» Task instructions:
Below are lines of data, and only some are wanted. Please repeat exactly those from the line that has "Click the Compartilhamento share button" through the line that has "Click the app".

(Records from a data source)
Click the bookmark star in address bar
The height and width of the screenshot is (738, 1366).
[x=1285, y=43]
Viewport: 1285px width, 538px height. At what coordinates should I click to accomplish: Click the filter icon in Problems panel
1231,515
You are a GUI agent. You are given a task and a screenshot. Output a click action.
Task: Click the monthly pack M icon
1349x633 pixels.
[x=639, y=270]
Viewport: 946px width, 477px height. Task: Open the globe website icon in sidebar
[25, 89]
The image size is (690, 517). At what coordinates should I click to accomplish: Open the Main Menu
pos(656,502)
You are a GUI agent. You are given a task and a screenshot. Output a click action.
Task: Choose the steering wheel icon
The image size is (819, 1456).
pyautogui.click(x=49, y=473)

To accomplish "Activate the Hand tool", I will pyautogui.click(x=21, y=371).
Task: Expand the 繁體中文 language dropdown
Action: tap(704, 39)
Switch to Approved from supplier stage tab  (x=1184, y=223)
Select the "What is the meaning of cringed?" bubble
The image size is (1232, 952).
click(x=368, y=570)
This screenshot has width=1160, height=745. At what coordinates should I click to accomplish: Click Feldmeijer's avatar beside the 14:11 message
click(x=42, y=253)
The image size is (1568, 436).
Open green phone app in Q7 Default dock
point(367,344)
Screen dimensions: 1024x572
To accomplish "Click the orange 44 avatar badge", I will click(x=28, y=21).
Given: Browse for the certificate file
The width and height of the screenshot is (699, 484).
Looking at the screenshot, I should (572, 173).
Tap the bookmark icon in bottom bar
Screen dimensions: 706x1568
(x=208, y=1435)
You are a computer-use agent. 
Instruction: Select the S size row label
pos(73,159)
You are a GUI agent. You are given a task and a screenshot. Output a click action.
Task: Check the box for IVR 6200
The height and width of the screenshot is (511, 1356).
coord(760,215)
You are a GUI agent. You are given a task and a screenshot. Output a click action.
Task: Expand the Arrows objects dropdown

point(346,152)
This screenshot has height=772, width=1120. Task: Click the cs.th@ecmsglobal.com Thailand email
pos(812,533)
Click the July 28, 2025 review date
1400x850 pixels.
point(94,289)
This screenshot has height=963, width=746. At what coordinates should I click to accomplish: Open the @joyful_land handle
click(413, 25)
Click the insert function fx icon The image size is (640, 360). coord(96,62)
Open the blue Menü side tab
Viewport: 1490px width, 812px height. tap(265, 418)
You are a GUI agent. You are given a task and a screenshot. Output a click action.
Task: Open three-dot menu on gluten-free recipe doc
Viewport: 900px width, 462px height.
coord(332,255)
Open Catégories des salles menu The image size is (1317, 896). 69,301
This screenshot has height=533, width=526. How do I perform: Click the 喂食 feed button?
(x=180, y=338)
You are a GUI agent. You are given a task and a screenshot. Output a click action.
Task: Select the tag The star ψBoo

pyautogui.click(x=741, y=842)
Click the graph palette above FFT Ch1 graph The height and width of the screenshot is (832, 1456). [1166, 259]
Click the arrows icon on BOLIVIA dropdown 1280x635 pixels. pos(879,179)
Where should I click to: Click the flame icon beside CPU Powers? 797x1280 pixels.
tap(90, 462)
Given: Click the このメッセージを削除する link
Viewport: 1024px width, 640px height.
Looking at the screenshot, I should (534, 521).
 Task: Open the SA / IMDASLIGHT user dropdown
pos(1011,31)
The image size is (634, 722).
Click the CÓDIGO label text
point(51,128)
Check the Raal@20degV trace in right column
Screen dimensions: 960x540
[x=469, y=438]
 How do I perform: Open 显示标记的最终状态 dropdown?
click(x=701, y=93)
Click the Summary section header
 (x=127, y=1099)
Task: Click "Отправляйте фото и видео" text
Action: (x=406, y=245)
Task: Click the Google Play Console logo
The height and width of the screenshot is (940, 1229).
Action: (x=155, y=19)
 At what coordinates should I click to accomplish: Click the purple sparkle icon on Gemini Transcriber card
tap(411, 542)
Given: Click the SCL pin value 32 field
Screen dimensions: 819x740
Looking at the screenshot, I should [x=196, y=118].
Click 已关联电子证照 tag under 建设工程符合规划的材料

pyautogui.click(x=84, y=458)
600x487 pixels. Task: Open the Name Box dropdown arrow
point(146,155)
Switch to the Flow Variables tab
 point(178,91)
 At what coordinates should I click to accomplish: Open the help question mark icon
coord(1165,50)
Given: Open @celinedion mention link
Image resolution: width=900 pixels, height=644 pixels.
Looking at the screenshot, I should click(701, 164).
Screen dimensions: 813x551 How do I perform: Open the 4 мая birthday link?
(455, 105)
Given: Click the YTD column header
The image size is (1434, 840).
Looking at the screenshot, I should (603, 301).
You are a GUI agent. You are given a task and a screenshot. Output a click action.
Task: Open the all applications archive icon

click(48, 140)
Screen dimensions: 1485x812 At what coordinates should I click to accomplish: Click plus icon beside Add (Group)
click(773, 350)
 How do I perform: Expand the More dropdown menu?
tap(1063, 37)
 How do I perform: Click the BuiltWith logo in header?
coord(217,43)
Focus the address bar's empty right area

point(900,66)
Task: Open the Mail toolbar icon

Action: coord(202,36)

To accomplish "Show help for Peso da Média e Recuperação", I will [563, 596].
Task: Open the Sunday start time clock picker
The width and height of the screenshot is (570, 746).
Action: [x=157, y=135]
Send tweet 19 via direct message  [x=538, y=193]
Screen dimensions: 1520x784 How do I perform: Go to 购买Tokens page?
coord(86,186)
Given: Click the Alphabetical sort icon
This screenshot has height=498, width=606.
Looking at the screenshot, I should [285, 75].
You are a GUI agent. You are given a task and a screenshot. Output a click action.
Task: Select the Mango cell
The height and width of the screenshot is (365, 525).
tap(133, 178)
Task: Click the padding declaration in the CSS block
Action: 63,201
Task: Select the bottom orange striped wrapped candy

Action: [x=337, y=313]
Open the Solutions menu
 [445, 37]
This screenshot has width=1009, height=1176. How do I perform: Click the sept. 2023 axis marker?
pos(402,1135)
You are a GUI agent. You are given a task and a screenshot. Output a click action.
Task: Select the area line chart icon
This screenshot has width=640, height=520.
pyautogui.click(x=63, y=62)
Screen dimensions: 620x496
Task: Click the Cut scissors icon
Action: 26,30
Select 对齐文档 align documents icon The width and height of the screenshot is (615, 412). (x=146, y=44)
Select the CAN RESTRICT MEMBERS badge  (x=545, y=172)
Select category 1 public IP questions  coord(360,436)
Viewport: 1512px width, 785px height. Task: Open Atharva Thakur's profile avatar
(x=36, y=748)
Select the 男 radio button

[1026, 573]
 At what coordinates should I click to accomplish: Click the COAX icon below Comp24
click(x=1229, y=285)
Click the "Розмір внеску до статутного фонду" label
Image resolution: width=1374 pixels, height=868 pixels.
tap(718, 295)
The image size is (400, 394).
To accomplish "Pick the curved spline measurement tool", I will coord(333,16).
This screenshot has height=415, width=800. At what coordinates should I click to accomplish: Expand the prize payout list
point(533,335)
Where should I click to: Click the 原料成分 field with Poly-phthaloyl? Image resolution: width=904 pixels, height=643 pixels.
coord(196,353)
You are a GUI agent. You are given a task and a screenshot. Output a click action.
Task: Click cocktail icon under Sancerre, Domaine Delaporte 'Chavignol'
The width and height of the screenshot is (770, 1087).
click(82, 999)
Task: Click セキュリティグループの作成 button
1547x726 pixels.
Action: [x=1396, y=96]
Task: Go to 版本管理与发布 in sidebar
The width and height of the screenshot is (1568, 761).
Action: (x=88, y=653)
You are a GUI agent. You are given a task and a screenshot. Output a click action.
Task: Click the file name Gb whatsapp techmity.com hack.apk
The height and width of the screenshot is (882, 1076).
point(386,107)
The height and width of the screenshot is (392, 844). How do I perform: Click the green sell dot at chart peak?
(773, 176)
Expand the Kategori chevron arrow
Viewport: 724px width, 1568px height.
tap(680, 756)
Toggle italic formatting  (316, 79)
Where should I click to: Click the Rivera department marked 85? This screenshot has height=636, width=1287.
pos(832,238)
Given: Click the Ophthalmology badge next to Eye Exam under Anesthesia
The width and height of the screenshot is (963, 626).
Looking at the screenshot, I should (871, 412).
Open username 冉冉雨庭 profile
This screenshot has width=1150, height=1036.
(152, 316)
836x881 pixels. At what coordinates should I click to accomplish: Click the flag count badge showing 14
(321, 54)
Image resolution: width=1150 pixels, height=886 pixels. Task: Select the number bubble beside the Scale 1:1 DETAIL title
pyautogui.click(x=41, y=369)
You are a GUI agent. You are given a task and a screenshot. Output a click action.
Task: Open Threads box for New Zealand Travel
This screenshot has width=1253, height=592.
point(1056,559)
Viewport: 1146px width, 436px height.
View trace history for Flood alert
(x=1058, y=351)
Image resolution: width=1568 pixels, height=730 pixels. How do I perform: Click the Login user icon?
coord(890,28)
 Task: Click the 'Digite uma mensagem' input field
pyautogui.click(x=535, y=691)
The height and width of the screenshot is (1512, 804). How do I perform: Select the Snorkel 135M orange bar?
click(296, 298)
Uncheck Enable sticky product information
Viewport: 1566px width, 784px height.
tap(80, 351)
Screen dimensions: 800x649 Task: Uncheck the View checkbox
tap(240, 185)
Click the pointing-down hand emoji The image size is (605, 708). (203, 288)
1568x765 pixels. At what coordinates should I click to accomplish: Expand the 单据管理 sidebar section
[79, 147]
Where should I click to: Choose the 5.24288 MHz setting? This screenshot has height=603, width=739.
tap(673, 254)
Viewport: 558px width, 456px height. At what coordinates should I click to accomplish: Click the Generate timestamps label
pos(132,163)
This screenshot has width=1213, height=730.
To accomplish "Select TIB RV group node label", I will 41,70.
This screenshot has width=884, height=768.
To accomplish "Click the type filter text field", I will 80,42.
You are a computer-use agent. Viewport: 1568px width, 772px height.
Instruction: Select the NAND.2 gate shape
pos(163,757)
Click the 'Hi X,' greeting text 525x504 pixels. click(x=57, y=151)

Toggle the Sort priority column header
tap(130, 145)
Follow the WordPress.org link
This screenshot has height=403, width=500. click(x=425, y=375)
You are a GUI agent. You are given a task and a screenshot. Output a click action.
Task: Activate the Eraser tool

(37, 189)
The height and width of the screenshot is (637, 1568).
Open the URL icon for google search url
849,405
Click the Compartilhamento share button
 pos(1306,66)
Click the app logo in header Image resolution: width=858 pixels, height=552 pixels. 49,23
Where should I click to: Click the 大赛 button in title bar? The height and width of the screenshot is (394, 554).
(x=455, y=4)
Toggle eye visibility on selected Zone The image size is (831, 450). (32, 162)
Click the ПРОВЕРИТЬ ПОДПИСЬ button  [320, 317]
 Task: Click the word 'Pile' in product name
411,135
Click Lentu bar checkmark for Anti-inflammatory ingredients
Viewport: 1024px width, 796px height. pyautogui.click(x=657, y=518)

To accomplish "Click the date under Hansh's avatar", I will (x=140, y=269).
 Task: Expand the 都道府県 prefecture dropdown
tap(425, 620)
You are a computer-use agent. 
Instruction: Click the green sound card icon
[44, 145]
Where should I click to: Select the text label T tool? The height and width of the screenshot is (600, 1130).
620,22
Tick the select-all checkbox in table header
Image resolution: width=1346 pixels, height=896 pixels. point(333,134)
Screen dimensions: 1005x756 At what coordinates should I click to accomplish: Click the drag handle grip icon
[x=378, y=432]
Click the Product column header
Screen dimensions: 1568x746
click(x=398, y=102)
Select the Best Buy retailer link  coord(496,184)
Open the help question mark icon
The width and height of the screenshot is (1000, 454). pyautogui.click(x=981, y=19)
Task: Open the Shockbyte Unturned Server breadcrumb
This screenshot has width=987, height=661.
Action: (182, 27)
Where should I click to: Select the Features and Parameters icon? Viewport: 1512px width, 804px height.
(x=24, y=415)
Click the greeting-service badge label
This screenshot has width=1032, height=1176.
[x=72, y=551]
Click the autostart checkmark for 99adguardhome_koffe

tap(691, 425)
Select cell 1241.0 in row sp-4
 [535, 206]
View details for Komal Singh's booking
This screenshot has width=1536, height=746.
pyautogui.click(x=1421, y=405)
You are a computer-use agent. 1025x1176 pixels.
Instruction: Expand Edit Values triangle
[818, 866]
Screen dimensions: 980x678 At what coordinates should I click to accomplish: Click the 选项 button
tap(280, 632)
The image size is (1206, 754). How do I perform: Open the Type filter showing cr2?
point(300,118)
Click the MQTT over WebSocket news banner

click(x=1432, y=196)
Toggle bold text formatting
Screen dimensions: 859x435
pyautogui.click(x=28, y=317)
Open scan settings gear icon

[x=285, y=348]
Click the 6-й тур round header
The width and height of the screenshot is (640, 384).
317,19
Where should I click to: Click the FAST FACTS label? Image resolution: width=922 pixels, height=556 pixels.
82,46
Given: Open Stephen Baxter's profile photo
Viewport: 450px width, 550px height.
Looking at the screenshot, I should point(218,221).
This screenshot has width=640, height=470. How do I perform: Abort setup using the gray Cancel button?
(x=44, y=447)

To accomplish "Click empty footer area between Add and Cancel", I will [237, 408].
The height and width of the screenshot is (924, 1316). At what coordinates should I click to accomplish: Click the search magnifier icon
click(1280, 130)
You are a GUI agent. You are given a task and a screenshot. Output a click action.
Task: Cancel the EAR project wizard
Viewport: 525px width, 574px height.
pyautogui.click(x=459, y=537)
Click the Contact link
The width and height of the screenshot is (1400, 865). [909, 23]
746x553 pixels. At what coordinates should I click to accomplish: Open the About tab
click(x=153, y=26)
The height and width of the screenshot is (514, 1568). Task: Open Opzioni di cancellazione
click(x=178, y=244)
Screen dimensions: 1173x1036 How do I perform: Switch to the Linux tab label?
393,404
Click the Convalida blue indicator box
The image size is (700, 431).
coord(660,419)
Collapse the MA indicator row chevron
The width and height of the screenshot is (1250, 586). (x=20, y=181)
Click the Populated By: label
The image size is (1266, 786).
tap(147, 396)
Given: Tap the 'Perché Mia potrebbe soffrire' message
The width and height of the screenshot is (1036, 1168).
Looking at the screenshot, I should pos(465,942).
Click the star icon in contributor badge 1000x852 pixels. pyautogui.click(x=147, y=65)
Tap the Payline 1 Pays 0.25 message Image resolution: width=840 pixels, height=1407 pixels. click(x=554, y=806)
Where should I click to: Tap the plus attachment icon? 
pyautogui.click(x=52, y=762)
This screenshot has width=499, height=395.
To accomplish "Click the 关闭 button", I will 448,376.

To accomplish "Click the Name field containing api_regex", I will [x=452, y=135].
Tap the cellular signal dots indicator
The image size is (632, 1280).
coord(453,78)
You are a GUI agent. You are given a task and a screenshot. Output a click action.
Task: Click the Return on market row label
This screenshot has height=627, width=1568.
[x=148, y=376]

» Result for this exercise:
Click the Compartilhamento share button
 pos(1306,66)
Click the app logo in header Image resolution: width=858 pixels, height=552 pixels. 49,23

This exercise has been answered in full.